Ryanair Holdings Plc’s planned cull of pilots has reached the Irish group’s Austrian subsidiary, with workers there told that the positions of 30 flight-deck crews are at risk.
Laudamotion Chief Executive Officer Andreas Gruber said in a letter to employees that the jobs will need to go if an agreement on savings and new flight rosters can’t be reached with unions in the next two weeks. A spokesman for the German pilots’ labor group Union Vereinigung Cockpit confirmed the letter was sent to the carrier’s staff. Ryanair declined to comment on details.

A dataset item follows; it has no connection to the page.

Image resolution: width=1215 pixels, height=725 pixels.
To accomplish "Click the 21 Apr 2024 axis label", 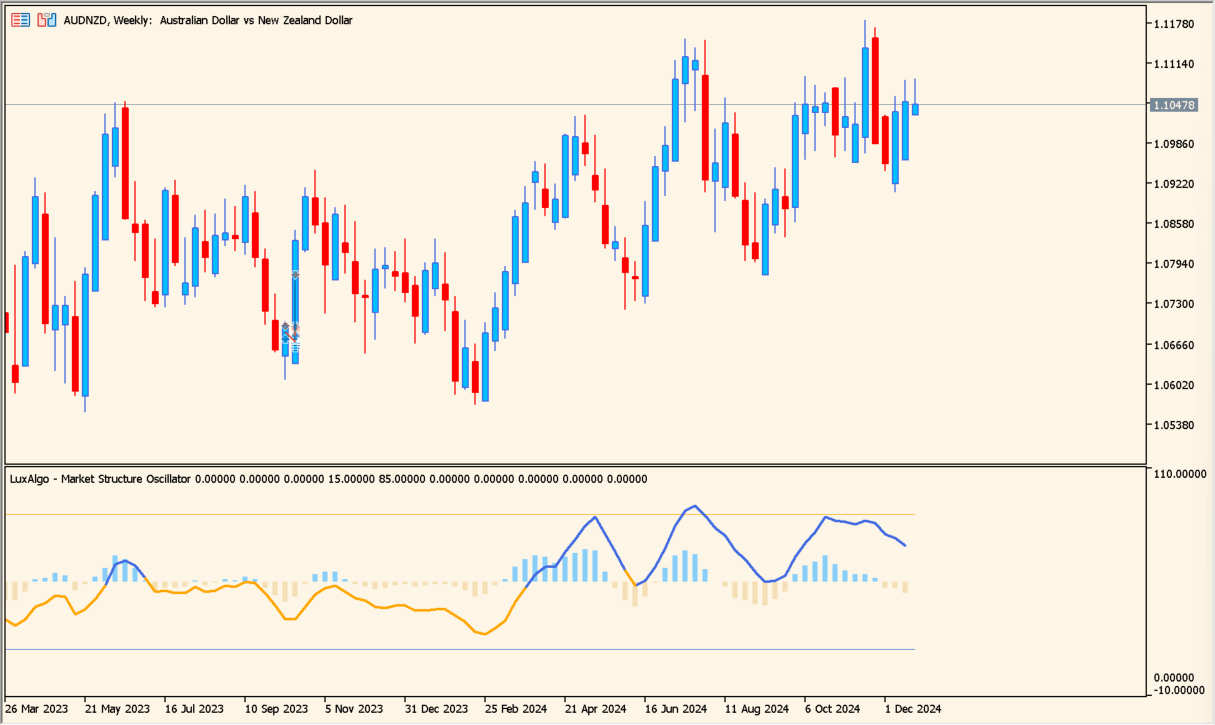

Gruber said he expects a 50 million-euro ($55 million) loss this year—down from a wider loss of 140 million euros in 2018—as Lauda grapples with the impact of rising fuel costs, low fares and higher pay. He described the figure as unsustainable and said productivity improvements are vital if Lauda is to compete with discount rival Wizz Air Holdings and the Austrian Air and Eurowings arms of Deutsche Lufthansa AG.
“We will be giving our people as much notice as possible of any cuts and we are sorry that we have to take this step, but it is imperative for the future survival of the business,” Gruber wrote in the letter.
The CEO added that the company’s Vienna operation is “high cost,” putting plans to deploy four extra aircraft there this winter in doubt. Ryanair could alternatively establish its own base there at a lower cost, he warned.
Lauda operates Airbus SE planes so isn’t affected by the Max grounding that Ryanair CEO Michael O’Leary said will rob the carrier of many new planes due by next summer. Ryanair kept its full-year earnings outlook this week as a fare war also ate into quarterly profit.